* TEXTO PARA LER
* * * * * * * * *

Por David Sivak Morelenbaum.
Os direitos humanos foram apenas declarados. O prefixo “pan” concebe a ideia de totalidade/todos. Entretanto, para além dos – cientificamente comprovados – grupos de risco, a pandemia não figura uma pan-vulnerabilidade, em termos socioeconômicos, identitários e étnico-raciais. Há extensos grupos sociais invisibilizados – de maioria negra – que não tem condições financeiras para arcar com a sobrevivência e com os cuidados preventivos durante a necessidade de quarentena. Não tem acesso a informações essenciais palpáveis. Não tem condições minimamente adequadas de moradia e saneamento básico, nem facilidade de acesso a assistência médica emergencial de qualidade. Considere, ainda, que moradores de rua sofrem todas essas precariedades ao extremo, vislumbrando de longe o #ficaemcasa.
Somado a isso: mulheres e LGBTs+ são os mais suscetíveis a sofrerem – entre quatro paredes – violência e exploração física/psicológica/sexual durante o isolamento. Pessoas de identidade trans são estruturalmente estigmatizadas e discriminadas nos sistemas de saúde (e no acesso a serviços públicos em geral), o que – por consequência – as distancia desses espaços, mesmo quando mais precisam. Povos indígenas e quilombolas carecem de políticas de saúde pública que, de fato, atendam a suas especificidades, sendo também suscetíveis a terem suas terras invadidas por missionários infectados, e a sofrerem com o desabastecimento de alimentos, água e itens de limpeza. Nos porões da sociedade, composto de maioria negra e periférica, o sistema carcerário – já colapsado – põe em jogo um extermínio interno.
Enquanto isso, milhões aplaudem um majestoso necropalhaço – atleta de whatsapp – com falas irrealistas de teor fascista e fanático-religioso. Outros milhões – que lamentam não ter nada pra fazer – assistem a live de alguma celebridade que – tomando um cocktail mágico de white good vibes – diz que vamos passar por isso juntos, que estamos todos no mesmo barco. Corpos notáveis que espetacularizam diariamente seus estoques de privilégios purpurinados, com discursos que estimulam uma romantização cega da crise, acompanhados por flertes saudosistas à normalidade. Mas claro, ocasionalmente dão alguma esmola. É fácil lavar as mãos quando o sangue não é seu.

* * * * * * * * *

Itens de um conjunto de dados
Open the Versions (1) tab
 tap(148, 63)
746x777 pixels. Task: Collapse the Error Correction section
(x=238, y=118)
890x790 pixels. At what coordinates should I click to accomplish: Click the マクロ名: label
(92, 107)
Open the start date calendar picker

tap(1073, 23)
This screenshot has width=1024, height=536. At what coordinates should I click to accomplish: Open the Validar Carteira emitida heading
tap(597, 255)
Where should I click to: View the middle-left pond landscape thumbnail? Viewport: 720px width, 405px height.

* * * * * * * * *

* A FAZER
Reescreva o trecho do texto sobre a pandemia que começa nas palavras "Por David Sivak" e vai até "longe o #ficaemcasa.", inclusive. Troque "quarentena" por "isolamento social".

* SUA RESPOSTA
Por David Sivak Morelenbaum.
Os direitos humanos foram apenas declarados. O prefixo “pan” concebe a ideia de totalidade/todos. Entretanto, para além dos – cientificamente comprovados – grupos de risco, a pandemia não figura uma pan-vulnerabilidade, em termos socioeconômicos, identitários e étnico-raciais. Há extensos grupos sociais invisibilizados – de maioria negra – que não tem condições financeiras para arcar com a sobrevivência e com os cuidados preventivos durante a necessidade de isolamento social. Não tem acesso a informações essenciais palpáveis. Não tem condições minimamente adequadas de moradia e saneamento básico, nem facilidade de acesso a assistência médica emergencial de qualidade. Considere, ainda, que moradores de rua sofrem todas essas precariedades ao extremo, vislumbrando de longe o #ficaemcasa.